As President-elect Biden mulls over a plan to forgive a portion of federal student loans, the topic is the subject of heated debate. But for Dr. Chingos, a vice president at the Urban Institute, there’s no easy answer to the question of whether all this debt is actually a problem.
“It really depends,” he told the audience.
The well-off can handle it. “For people Zooming from home for work, our jobs are secure,” he explained. “We have a student loan – [and] maybe it remains affordable.”
But others, not so much. “Someone may have a small debt and no college degree” because they’ve dropped out of college, he said. Even though they have a small monthly payment, “they have a low income or they’re struggling in the labor market,” so “that’s going to be a problem.”
That’s the real issue, Dr. Chingos stressed in a 30-minute conversation with Tom Church, a senior policy advisor at Free the Facts: Not all student loans are the same.
“For some people, student loans really open up opportunities,” Dr. Chingos explained. “But for some people they’re a predatory scam.”

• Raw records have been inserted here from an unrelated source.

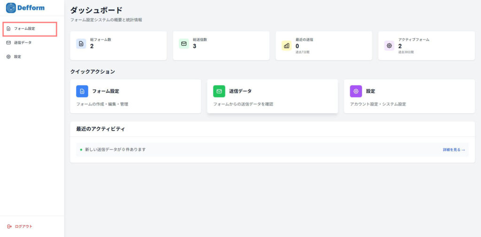Select the 総送信数 statistics card
This screenshot has width=481, height=237.
click(x=221, y=46)
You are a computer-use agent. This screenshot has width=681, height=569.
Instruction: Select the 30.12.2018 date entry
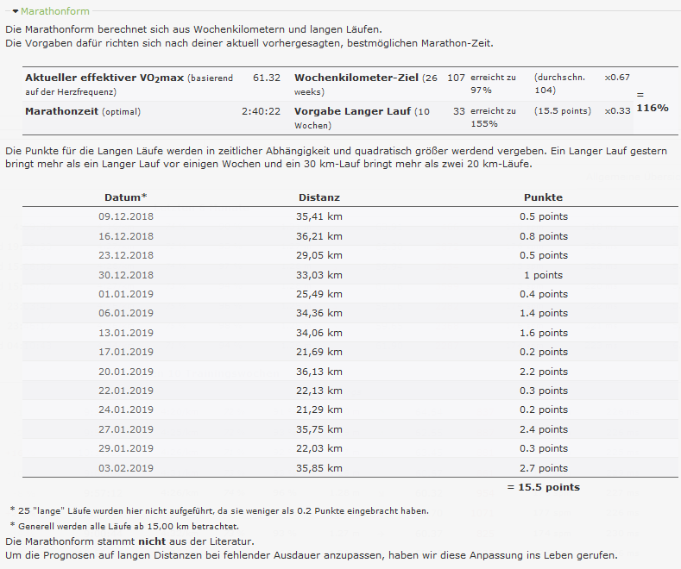tap(126, 275)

So even though student loans have been a worthwhile investment for many college grads, the federal student-loan system as a whole is so opaque and confusing that it is due for a major overhaul.
Dr. Chingos pointed out the irony that we expect students to exercise the critical thinking skills they need to understand how student loans work before they even get the education that’s supposed to teach them those skills. In other words, “You have to navigate a complex financial product in order to get the skills you need to navigate complex financial products.”

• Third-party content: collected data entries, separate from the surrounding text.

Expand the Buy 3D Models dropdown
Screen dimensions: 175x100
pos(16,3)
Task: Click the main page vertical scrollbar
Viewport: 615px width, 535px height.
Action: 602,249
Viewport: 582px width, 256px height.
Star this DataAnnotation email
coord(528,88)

As concern over student-loan debt has grown, alternative methods of repayment have gained in popularity. Income-based repayment plans, for instance, require the borrower to pay back a fixed percentage of their income – rather than a fixed amount of money – over a certain period of time.
It’s not a panacea, though. “In theory, it’s great,” Dr. Chingos said. “In practice, it hasn’t been implemented well.” And whether it’s a good idea for you depends on your individual circumstances.
“If you can’t afford to pay your student loans, you should absolutely be on income-based repayment,” Dr. Chingos argued. “Where it gets trickier is, well, you could pay the 10-year-based repayments, and then you could save more for retirement” with the money you’d have left over.
Meanwhile, whether the next administration and the new Congress will take up the challenge of reforming the student-loan system depends on the outcome of the two special Senate elections in Georgia in January.
Although some experts argue that President-elect Biden has the authority to forgive some student-loan debt via executive action, it is an “untested theory,” Dr. Chingos notes.
“If Republicans win Georgia, I could see President-elect Biden saying ‘you’ve boxed me into a corner, and so I’m going to forgive something like “$10,000 in debt as House Democrats have proposed, or $50,000 as Senators Warren and Schumer have proposed, by executive action.’”
But simply forgiving student loans without reforming the system that created them would still be a mistake, he argued.
“I don’t think we should ever restrict access to loans to individual people,” he said. “But we do need to think really hard about restricting access to educational opportunities that are not actually opportunities but dead ends.” Otherwise, we’re providing access to nothing of value.
One way to fix the system, Dr. Chingos argued, would be to simplify the maze of federal programs into one grant program and one loan program.
That way, the federal government could devote more resources to the grant program and fewer resources to the student-loan program, which unbeknownst to many, disproportionately benefits graduate students.
In fact, even though graduate students represent only 15% of all students, they “take out half of all the loans every year.” And while undergraduate students are limited to loans of $35,000 to $55,000, graduate students can essentially get “a blank check from the government.”
Many of these graduate students later go on to high-paying jobs as doctors and lawyers, and so “we may want to rein in some of the graduate borrowing and maybe move some of that to the private sector,” Dr. Chingos said, because “the fundamental right to an education is really on the undergraduate side.”
Whatever the answer, the problem is not going away anytime soon. The COVID-relief bill Congress passed earlier this year allowed borrowers to pause their loan repayments.
“Right now pretty much no one is paying it down,” Dr. Chingos concluded. “We’re not going to see any major policy changes unless Congress gets its act together.”